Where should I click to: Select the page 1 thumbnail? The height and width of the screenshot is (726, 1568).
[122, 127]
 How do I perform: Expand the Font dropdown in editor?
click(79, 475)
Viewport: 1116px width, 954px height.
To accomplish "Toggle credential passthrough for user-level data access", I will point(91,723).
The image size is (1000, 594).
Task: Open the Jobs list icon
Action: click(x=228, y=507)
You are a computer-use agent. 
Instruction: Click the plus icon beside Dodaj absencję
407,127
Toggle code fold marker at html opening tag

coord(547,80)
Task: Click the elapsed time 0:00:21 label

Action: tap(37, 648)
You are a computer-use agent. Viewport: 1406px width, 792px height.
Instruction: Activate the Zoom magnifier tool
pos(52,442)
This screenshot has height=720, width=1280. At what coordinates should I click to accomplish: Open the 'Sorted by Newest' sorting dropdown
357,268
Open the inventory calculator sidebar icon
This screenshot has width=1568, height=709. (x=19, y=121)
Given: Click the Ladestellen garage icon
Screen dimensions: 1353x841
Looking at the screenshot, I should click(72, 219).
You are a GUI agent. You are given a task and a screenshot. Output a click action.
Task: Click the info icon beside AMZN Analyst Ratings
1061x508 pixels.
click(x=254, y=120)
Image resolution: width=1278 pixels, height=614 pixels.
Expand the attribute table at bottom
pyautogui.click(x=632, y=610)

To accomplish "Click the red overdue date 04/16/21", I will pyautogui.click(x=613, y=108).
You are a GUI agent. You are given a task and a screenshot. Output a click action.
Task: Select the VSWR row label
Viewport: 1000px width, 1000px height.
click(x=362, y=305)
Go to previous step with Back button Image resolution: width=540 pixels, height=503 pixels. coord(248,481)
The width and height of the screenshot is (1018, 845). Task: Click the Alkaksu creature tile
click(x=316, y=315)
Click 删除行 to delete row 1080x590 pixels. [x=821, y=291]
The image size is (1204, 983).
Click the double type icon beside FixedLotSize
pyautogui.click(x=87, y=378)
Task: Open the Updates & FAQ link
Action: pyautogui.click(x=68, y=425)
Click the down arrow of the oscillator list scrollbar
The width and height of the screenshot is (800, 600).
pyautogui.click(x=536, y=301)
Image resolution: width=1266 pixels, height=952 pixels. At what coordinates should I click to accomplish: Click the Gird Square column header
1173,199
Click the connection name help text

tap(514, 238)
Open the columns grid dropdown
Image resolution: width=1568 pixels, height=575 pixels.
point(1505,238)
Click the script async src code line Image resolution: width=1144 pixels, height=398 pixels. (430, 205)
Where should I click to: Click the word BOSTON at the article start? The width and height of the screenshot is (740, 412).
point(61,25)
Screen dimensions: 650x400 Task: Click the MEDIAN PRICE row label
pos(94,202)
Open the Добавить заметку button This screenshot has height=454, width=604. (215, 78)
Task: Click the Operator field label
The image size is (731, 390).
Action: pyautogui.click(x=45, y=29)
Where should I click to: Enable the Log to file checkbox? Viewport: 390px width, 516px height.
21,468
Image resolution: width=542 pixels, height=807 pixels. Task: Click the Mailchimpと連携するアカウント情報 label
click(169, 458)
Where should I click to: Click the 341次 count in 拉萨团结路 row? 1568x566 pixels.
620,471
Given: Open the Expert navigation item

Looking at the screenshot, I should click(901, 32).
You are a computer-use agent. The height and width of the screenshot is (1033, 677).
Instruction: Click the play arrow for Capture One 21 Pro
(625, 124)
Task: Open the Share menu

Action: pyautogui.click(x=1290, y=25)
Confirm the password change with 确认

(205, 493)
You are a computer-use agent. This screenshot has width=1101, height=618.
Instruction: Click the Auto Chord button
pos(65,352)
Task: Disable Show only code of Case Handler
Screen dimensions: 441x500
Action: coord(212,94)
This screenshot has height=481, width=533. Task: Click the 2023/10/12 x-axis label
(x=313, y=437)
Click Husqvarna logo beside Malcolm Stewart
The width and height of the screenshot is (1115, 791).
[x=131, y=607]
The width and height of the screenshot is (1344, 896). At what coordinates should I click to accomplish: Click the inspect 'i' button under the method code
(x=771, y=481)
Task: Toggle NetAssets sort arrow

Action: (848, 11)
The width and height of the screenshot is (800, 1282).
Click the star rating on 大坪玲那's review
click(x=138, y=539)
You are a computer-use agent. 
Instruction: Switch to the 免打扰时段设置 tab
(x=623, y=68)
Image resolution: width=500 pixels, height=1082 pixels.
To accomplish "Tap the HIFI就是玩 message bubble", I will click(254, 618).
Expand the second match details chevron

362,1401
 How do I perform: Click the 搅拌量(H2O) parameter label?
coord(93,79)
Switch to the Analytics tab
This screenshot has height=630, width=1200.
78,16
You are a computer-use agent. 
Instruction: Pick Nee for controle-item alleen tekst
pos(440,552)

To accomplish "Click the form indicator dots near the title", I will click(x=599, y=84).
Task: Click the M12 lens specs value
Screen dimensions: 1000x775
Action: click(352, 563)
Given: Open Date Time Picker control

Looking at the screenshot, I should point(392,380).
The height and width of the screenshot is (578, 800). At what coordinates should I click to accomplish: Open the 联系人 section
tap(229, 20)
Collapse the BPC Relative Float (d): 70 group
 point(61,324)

• • • • •

Output the whole listing word for word.

Where should I click to: Select the page 1 thumbnail? The height and width of the screenshot is (726, 1568).
[122, 127]
 How do I perform: Expand the Font dropdown in editor?
click(79, 475)
Viewport: 1116px width, 954px height.
To accomplish "Toggle credential passthrough for user-level data access", I will point(91,723).
The image size is (1000, 594).
Task: Open the Jobs list icon
Action: click(x=228, y=507)
You are a computer-use agent. 
Instruction: Click the plus icon beside Dodaj absencję
407,127
Toggle code fold marker at html opening tag

coord(547,80)
Task: Click the elapsed time 0:00:21 label

Action: tap(37, 648)
You are a computer-use agent. Viewport: 1406px width, 792px height.
Instruction: Activate the Zoom magnifier tool
pos(52,442)
This screenshot has height=720, width=1280. At what coordinates should I click to accomplish: Open the 'Sorted by Newest' sorting dropdown
357,268
Open the inventory calculator sidebar icon
This screenshot has width=1568, height=709. (x=19, y=121)
Given: Click the Ladestellen garage icon
Screen dimensions: 1353x841
Looking at the screenshot, I should click(72, 219).
You are a GUI agent. You are given a task and a screenshot. Output a click action.
Task: Click the info icon beside AMZN Analyst Ratings
1061x508 pixels.
click(x=254, y=120)
Image resolution: width=1278 pixels, height=614 pixels.
Expand the attribute table at bottom
pyautogui.click(x=632, y=610)

To accomplish "Click the red overdue date 04/16/21", I will pyautogui.click(x=613, y=108).
You are a GUI agent. You are given a task and a screenshot. Output a click action.
Task: Select the VSWR row label
Viewport: 1000px width, 1000px height.
click(x=362, y=305)
Go to previous step with Back button Image resolution: width=540 pixels, height=503 pixels. coord(248,481)
The width and height of the screenshot is (1018, 845). Task: Click the Alkaksu creature tile
click(x=316, y=315)
Click 删除行 to delete row 1080x590 pixels. [x=821, y=291]
The image size is (1204, 983).
Click the double type icon beside FixedLotSize
pyautogui.click(x=87, y=378)
Task: Open the Updates & FAQ link
Action: pyautogui.click(x=68, y=425)
Click the down arrow of the oscillator list scrollbar
The width and height of the screenshot is (800, 600).
pyautogui.click(x=536, y=301)
Image resolution: width=1266 pixels, height=952 pixels. At what coordinates should I click to accomplish: Click the Gird Square column header
1173,199
Click the connection name help text

tap(514, 238)
Open the columns grid dropdown
Image resolution: width=1568 pixels, height=575 pixels.
point(1505,238)
Click the script async src code line Image resolution: width=1144 pixels, height=398 pixels. (430, 205)
Where should I click to: Click the word BOSTON at the article start? The width and height of the screenshot is (740, 412).
point(61,25)
Screen dimensions: 650x400 Task: Click the MEDIAN PRICE row label
pos(94,202)
Open the Добавить заметку button This screenshot has height=454, width=604. (215, 78)
Task: Click the Operator field label
The image size is (731, 390).
Action: pyautogui.click(x=45, y=29)
Where should I click to: Enable the Log to file checkbox? Viewport: 390px width, 516px height.
21,468
Image resolution: width=542 pixels, height=807 pixels. Task: Click the Mailchimpと連携するアカウント情報 label
click(169, 458)
Where should I click to: Click the 341次 count in 拉萨团结路 row? 1568x566 pixels.
620,471
Given: Open the Expert navigation item

Looking at the screenshot, I should click(901, 32).
You are a computer-use agent. The height and width of the screenshot is (1033, 677).
Instruction: Click the play arrow for Capture One 21 Pro
(625, 124)
Task: Open the Share menu

Action: pyautogui.click(x=1290, y=25)
Confirm the password change with 确认

(205, 493)
You are a computer-use agent. This screenshot has width=1101, height=618.
Instruction: Click the Auto Chord button
pos(65,352)
Task: Disable Show only code of Case Handler
Screen dimensions: 441x500
Action: coord(212,94)
This screenshot has height=481, width=533. Task: Click the 2023/10/12 x-axis label
(x=313, y=437)
Click Husqvarna logo beside Malcolm Stewart
The width and height of the screenshot is (1115, 791).
[x=131, y=607]
The width and height of the screenshot is (1344, 896). At what coordinates should I click to accomplish: Click the inspect 'i' button under the method code
(x=771, y=481)
Task: Toggle NetAssets sort arrow

Action: (848, 11)
The width and height of the screenshot is (800, 1282).
Click the star rating on 大坪玲那's review
click(x=138, y=539)
You are a computer-use agent. 
Instruction: Switch to the 免打扰时段设置 tab
(x=623, y=68)
Image resolution: width=500 pixels, height=1082 pixels.
To accomplish "Tap the HIFI就是玩 message bubble", I will click(254, 618).
Expand the second match details chevron

362,1401
 How do I perform: Click the 搅拌量(H2O) parameter label?
coord(93,79)
Switch to the Analytics tab
This screenshot has height=630, width=1200.
78,16
You are a computer-use agent. 
Instruction: Pick Nee for controle-item alleen tekst
pos(440,552)

To accomplish "Click the form indicator dots near the title", I will click(x=599, y=84).
Task: Click the M12 lens specs value
Screen dimensions: 1000x775
Action: click(352, 563)
Given: Open Date Time Picker control

Looking at the screenshot, I should point(392,380).
The height and width of the screenshot is (578, 800). At what coordinates should I click to accomplish: Open the 联系人 section
tap(229, 20)
Collapse the BPC Relative Float (d): 70 group
 point(61,324)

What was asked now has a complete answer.